Business schools, with their newly minted graduates facing the toughest job market in years, are stepping up their efforts to help current students find jobs.

By Kemba J. Dunham
Staff Reporter of The Wall Street Journal

At the University of Chicago Graduate School of Business, for instance, students typically engage in on-campus recruiting first and then turn to off-campus recruiting later in the year. But now, the school is telling its candidates for a master’s degree in business administration to use both methods right away, says Julie Morton, the associate dean of MBA career services.

The school also set up workshops to give students "a longer perspective on the job search," she adds. New programs offer MBAs advice on how to position themselves for a job several years down the road if they are interested in an industry where hiring is slow. Others help students package summer internships that were less-than-ideal and reassess their job-search strategy.

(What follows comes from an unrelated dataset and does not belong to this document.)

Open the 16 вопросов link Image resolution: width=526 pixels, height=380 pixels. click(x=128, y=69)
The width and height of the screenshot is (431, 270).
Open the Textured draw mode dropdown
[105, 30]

At the MBA career-management center at Emory University’s Goizueta Business School in Atlanta, counselors are trying to focus students on practical, longer-term planning, with an understanding that the market for hiring has turned sharply downward in just a few years, says director David Bergheim. "Throughout their careers, [students] are not going to have on-campus recruiting to rely on, so they’re going to have to develop the right kinds of skills for the long term," he says.

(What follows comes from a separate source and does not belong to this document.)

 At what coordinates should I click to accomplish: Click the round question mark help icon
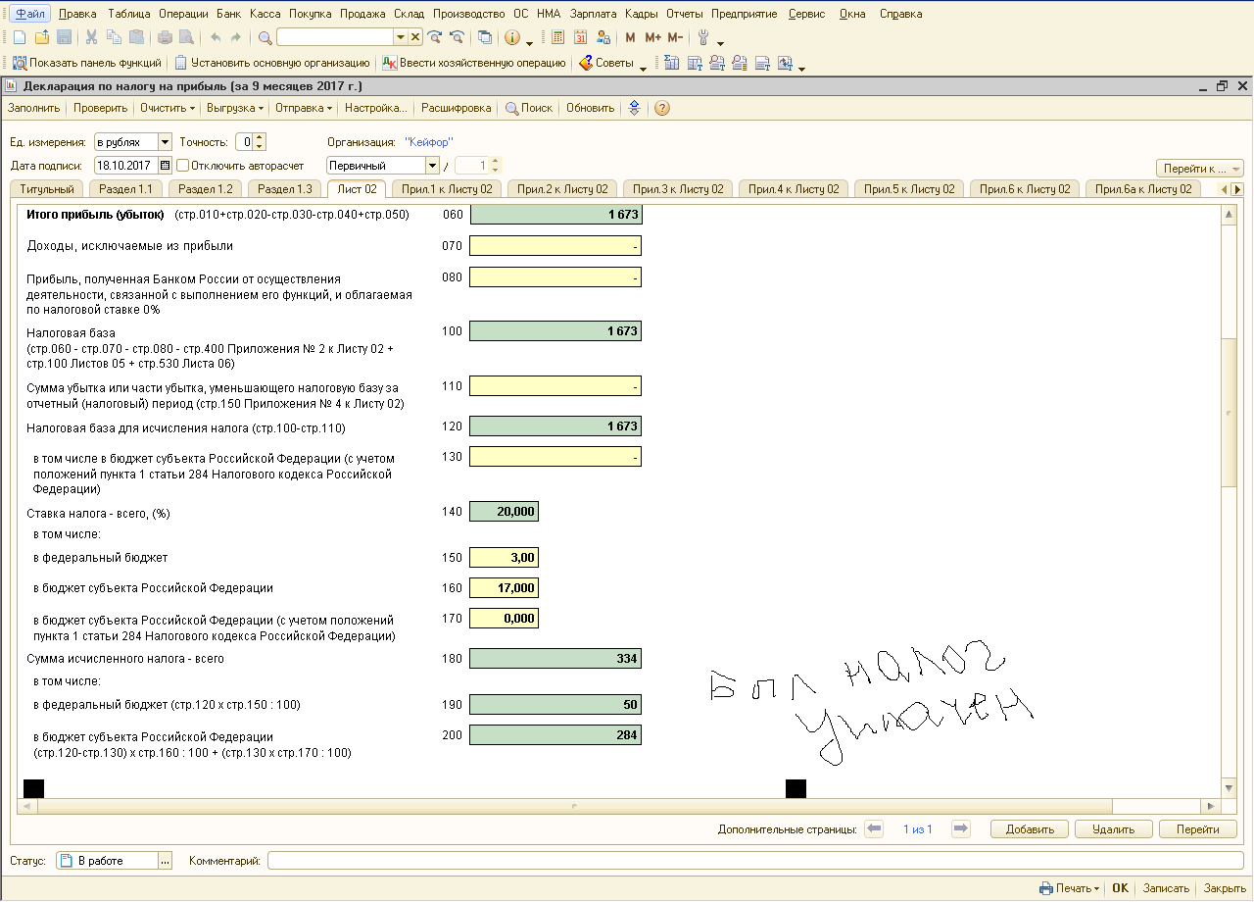click(662, 108)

Consequently, the career management center has been hiring more MBAs with industry experience — in areas such as marketing, consumer products, consulting, sales, financial services and hospitality — to work with students rather than the typical approach of using people with counseling experience. "We can talk at a higher level now," says Mr. Bergheim.

Other business-school career centers are turning to industry executives for guidance as well. The career center at Northwestern University’s Kellogg School of Management in Evanston, Ill., has recently hired a career counselor with corporate-outplacement experience to help its students find jobs. Now, MBAs are being given the same sort of counseling that is given to executives.

"It’s saying that regardless of where they are in their career trajectory, there are many things they can do to find a job," such as creating a time line for planning out a career, says Roxanne Hori, assistant dean and director of career services. "The skills necessary will not change, and we are trying to emphasize that these are lifelong skills."

Certain career centers are focusing on one industry. Cornell University’s Johnson Graduate School of Management is beefing up its expertise in the consulting industry. The school has hired a "consulting executive in residence" and has added several consulting-oriented courses and workshops to help build skills in this area.

"Even though consulting is in a recession at the moment, we want to strengthen our program now so that when it turns around, we’re ready and prepared," says Karin Ash, the director of Cornell’s career management center. "That’s why it’s more of a curriculum re-design than just reaching out to firms."

In many cases, schools are relying on student feedback to devise new ways to help MBAs land a job. But despite the myriad efforts, "it’s not easy to come up with a novel solution, and there are no silver bullets," says Gregory Hutchings, associate dean and director of the career-resources center at Washington University’s Olin School of Business in St. Louis.

Indeed, Norm Mushkot, 31 years old, received his MBA from the University of California at Los Angeles’s Anderson School in June, but he still hasn’t found a job. He doesn’t blame the school’s career center, though. "They have all the resources, and set up such a framework," he says, "that in an ordinary year, you’d be able to find a job."